▶ _RECORDS FOR PROCESSING_:

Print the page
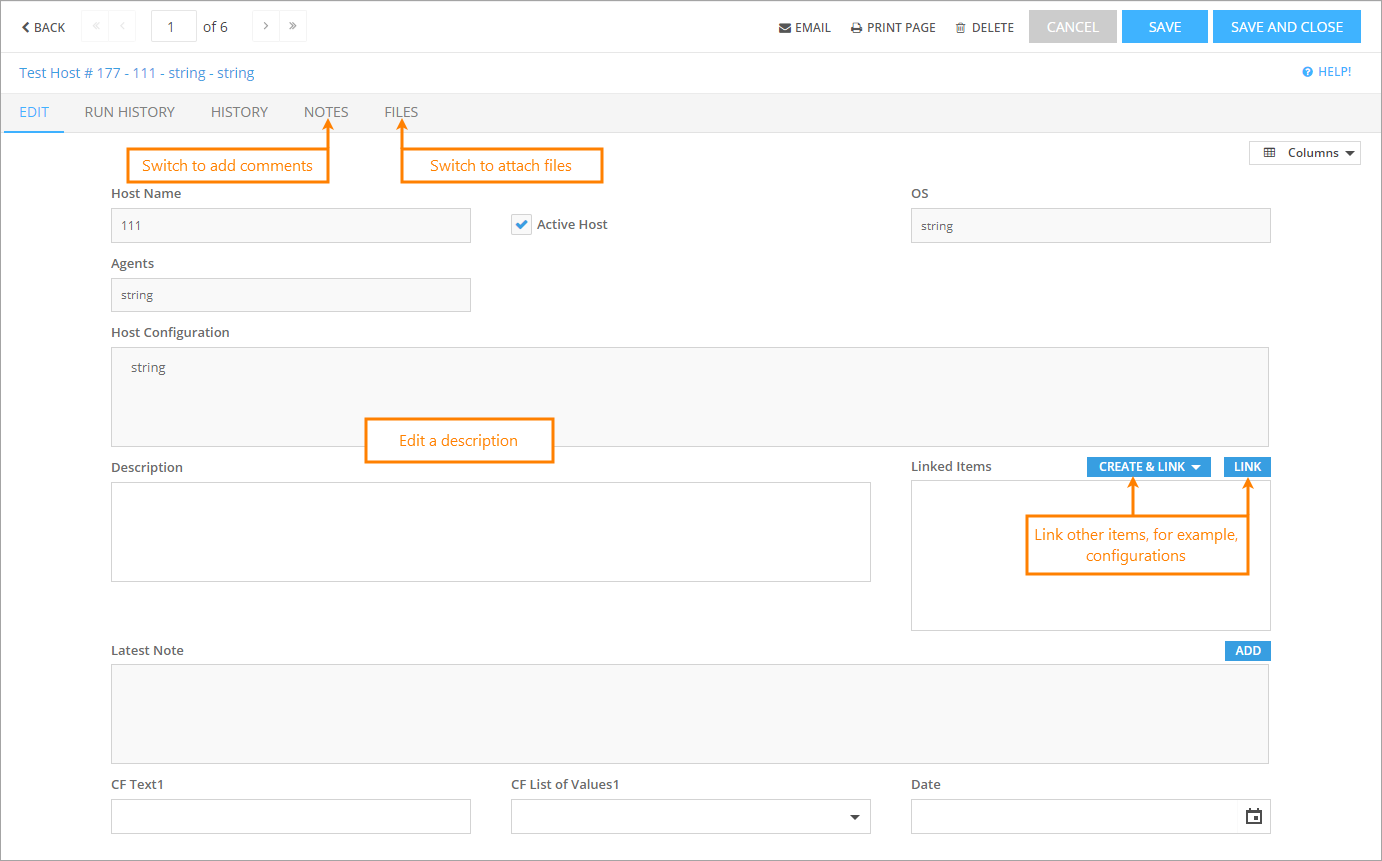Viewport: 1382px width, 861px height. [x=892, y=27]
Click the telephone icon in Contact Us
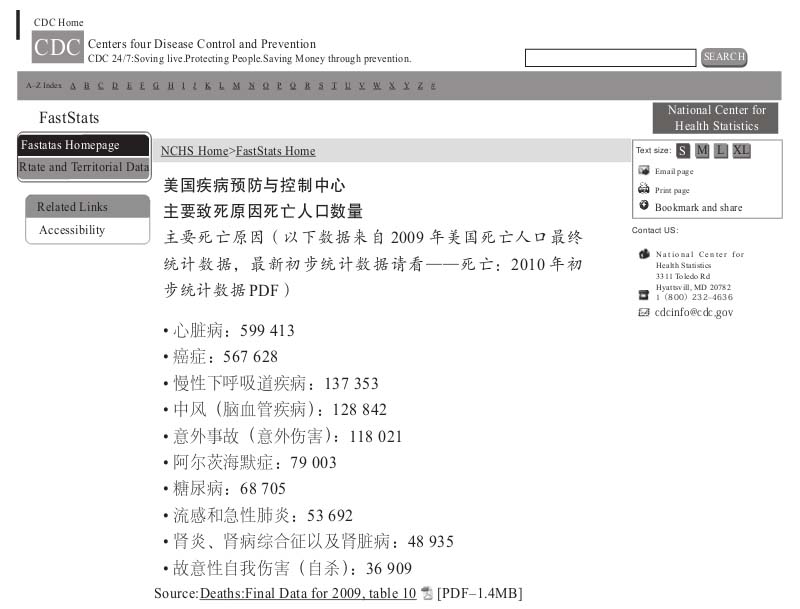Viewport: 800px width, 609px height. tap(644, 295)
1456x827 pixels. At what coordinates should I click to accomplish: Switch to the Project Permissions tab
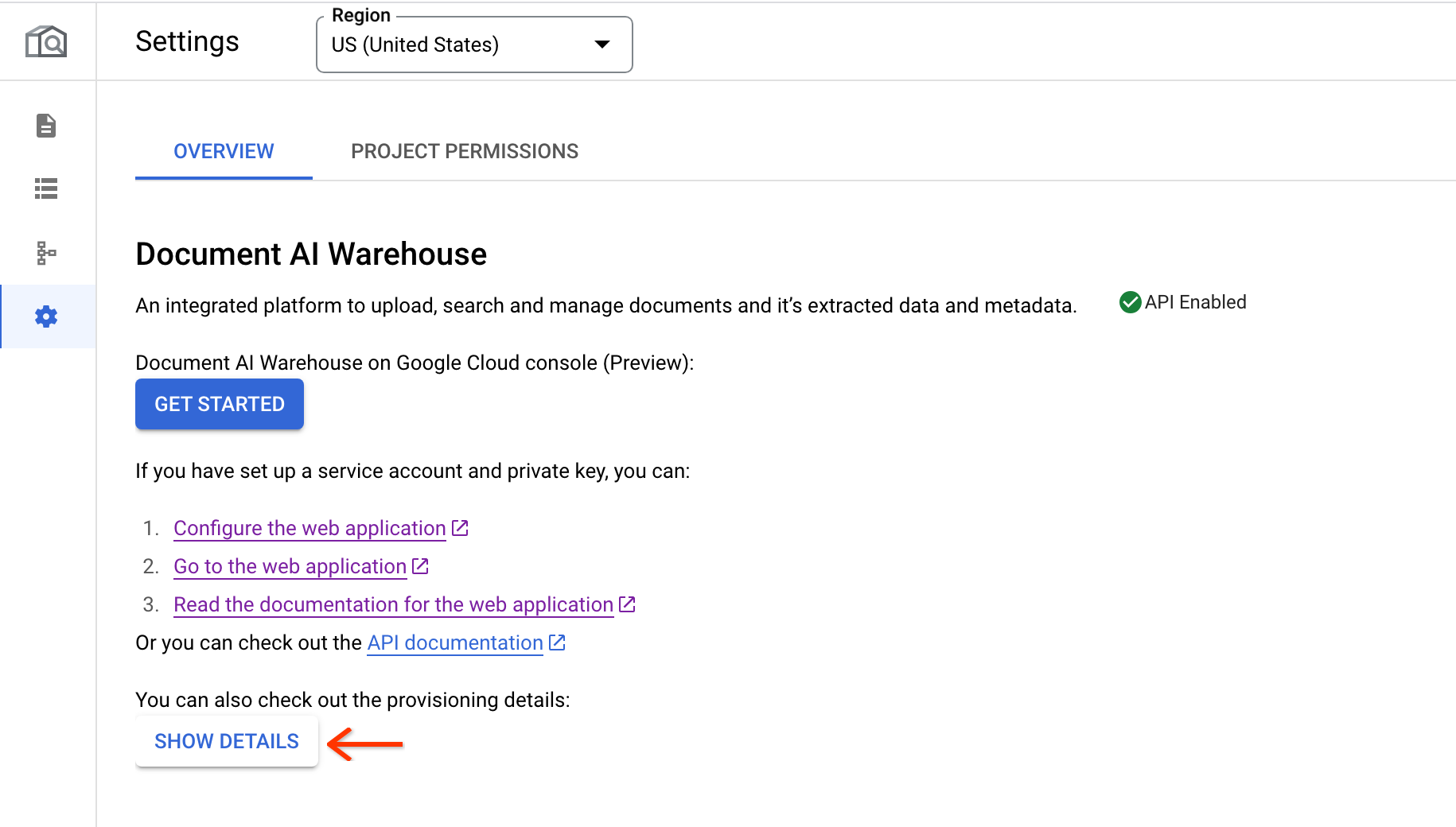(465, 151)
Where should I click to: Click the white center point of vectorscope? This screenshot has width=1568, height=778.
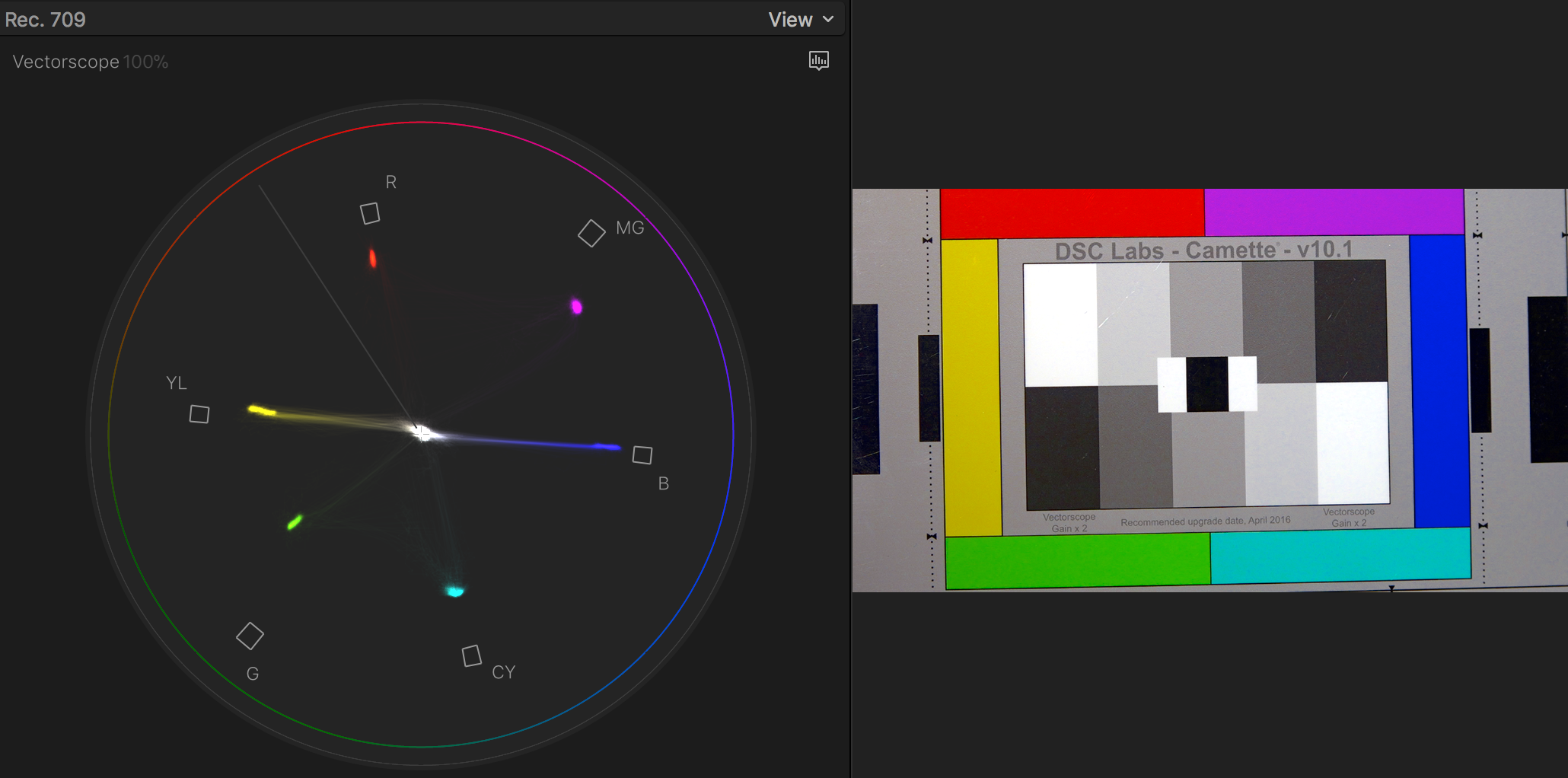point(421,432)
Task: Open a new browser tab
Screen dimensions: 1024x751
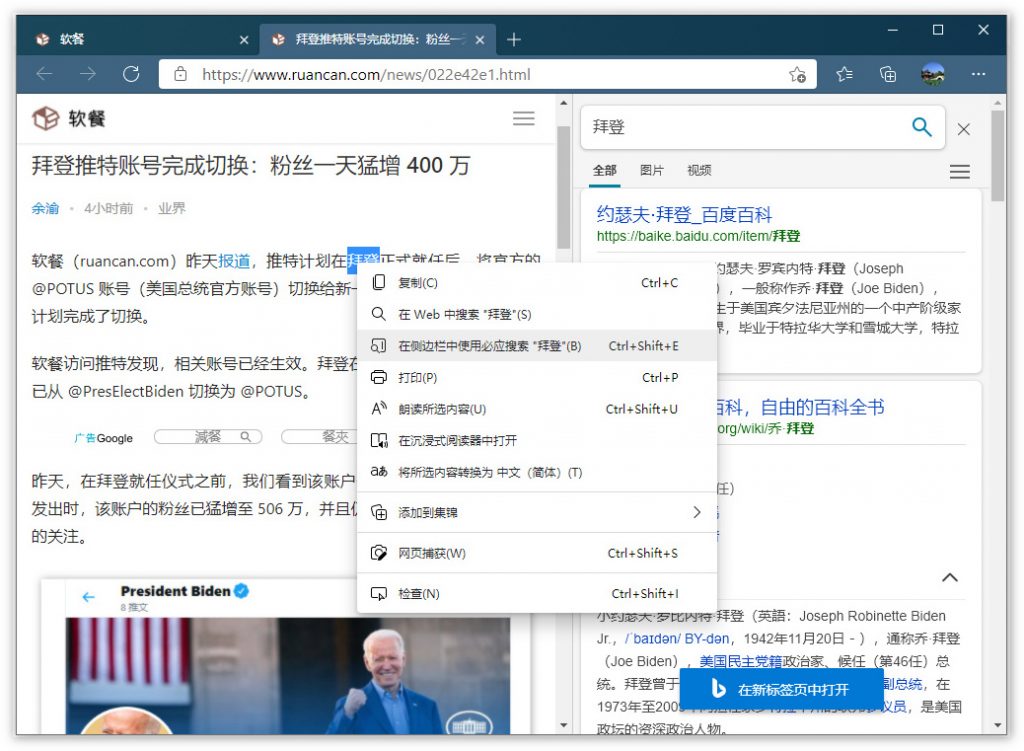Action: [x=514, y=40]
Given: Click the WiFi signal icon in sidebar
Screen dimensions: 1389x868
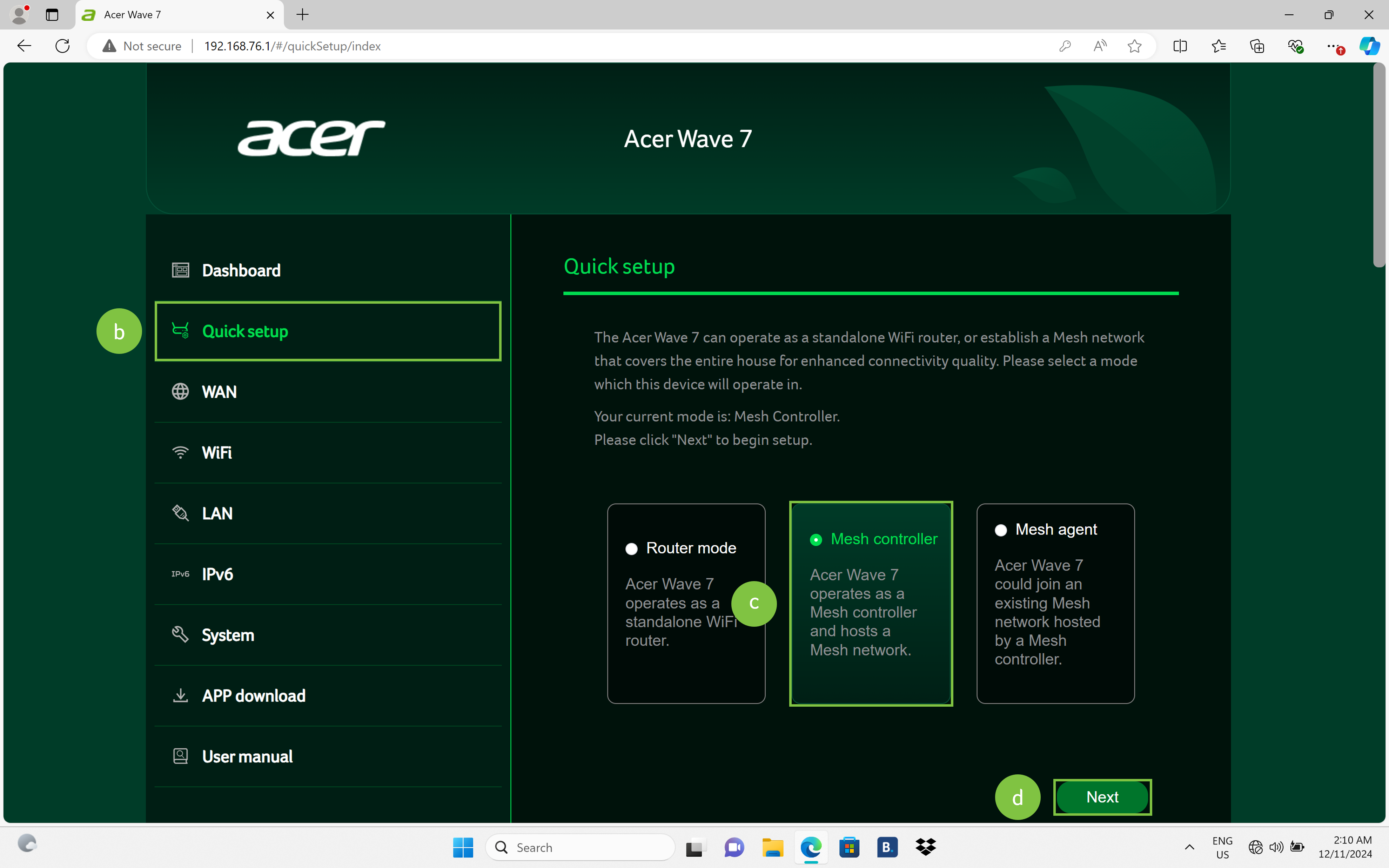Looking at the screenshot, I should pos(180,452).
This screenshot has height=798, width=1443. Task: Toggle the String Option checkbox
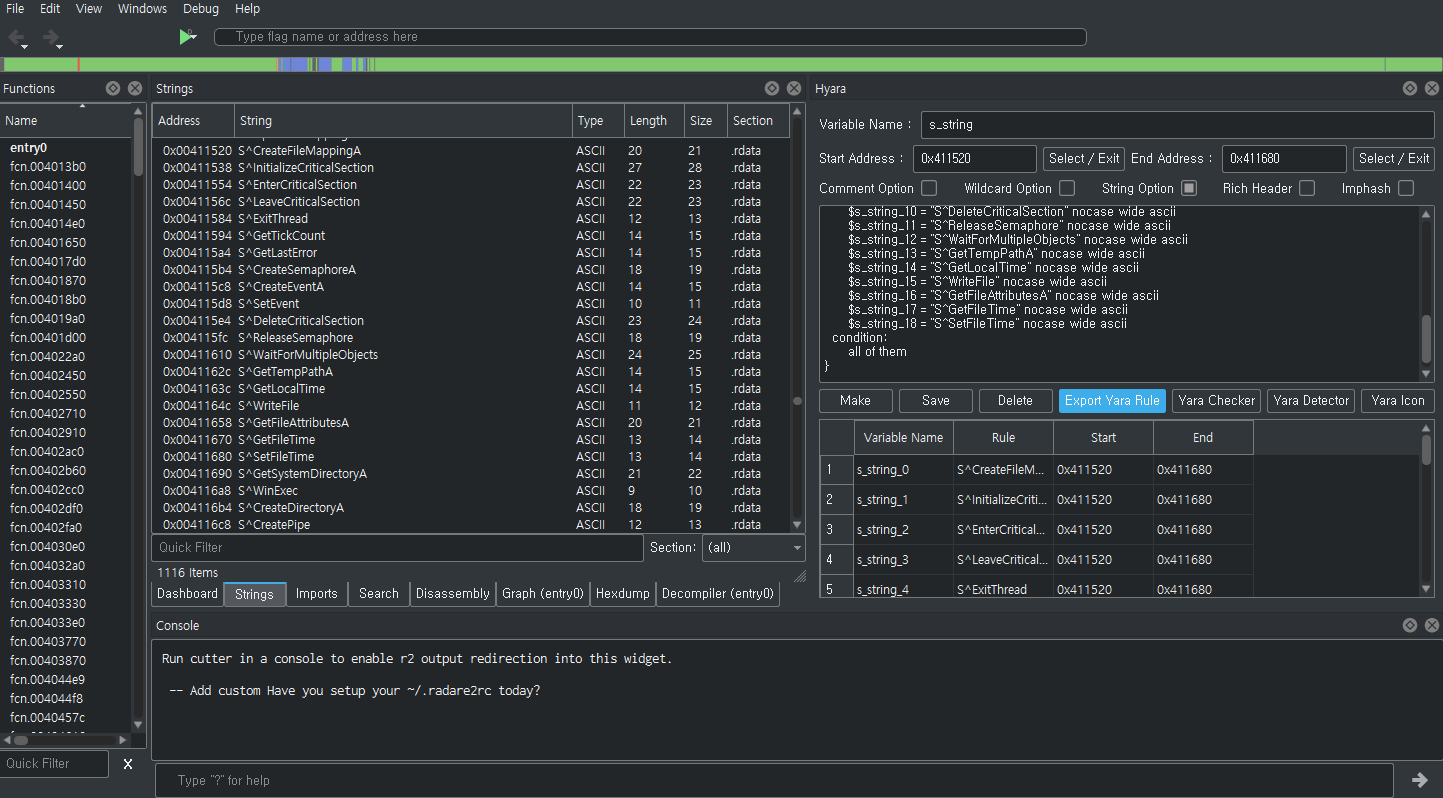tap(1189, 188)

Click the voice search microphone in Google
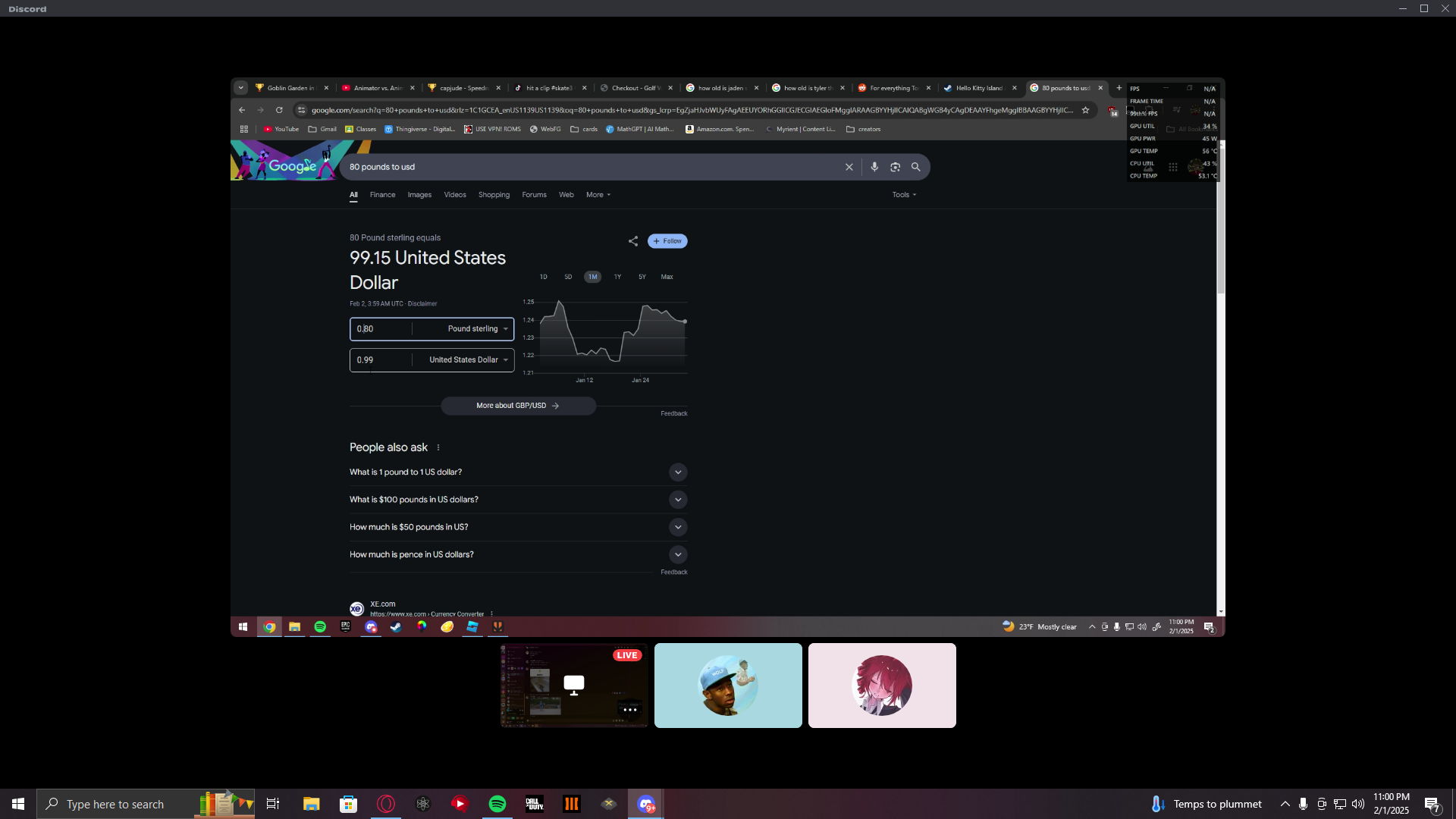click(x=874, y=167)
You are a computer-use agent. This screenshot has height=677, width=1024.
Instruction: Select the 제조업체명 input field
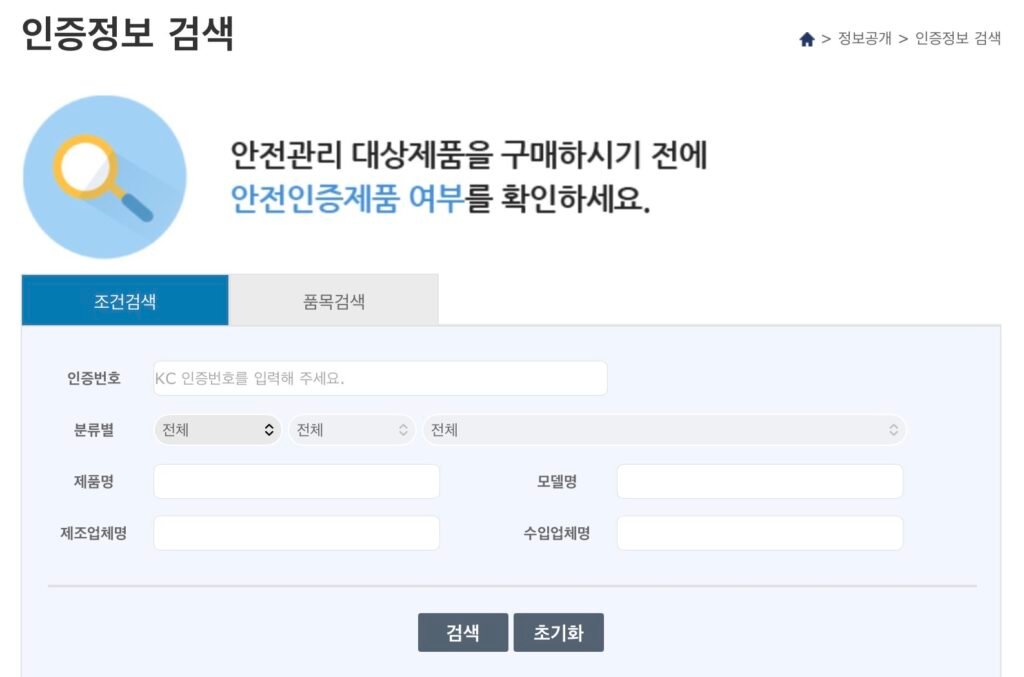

▶ _WRITTEN PROBLEM_: Write out every line of the records above word for word, leaving out the pictures.

▶ _OUTPUT_:
Print the page
Viewport: 1382px width, 861px height. [x=892, y=27]
Click the telephone icon in Contact Us
Viewport: 800px width, 609px height. tap(644, 295)
1456x827 pixels. At what coordinates should I click to accomplish: Switch to the Project Permissions tab
(465, 151)
Where should I click to: Click the white center point of vectorscope? This screenshot has width=1568, height=778.
point(421,432)
Task: Open a new browser tab
Screen dimensions: 1024x751
Action: [x=514, y=40]
Given: Click the WiFi signal icon in sidebar
Screen dimensions: 1389x868
Looking at the screenshot, I should pos(180,452).
This screenshot has height=798, width=1443. Task: Toggle the String Option checkbox
tap(1189, 188)

Click the voice search microphone in Google
click(x=874, y=167)
You are a computer-use agent. This screenshot has height=677, width=1024.
Instruction: Select the 제조업체명 input field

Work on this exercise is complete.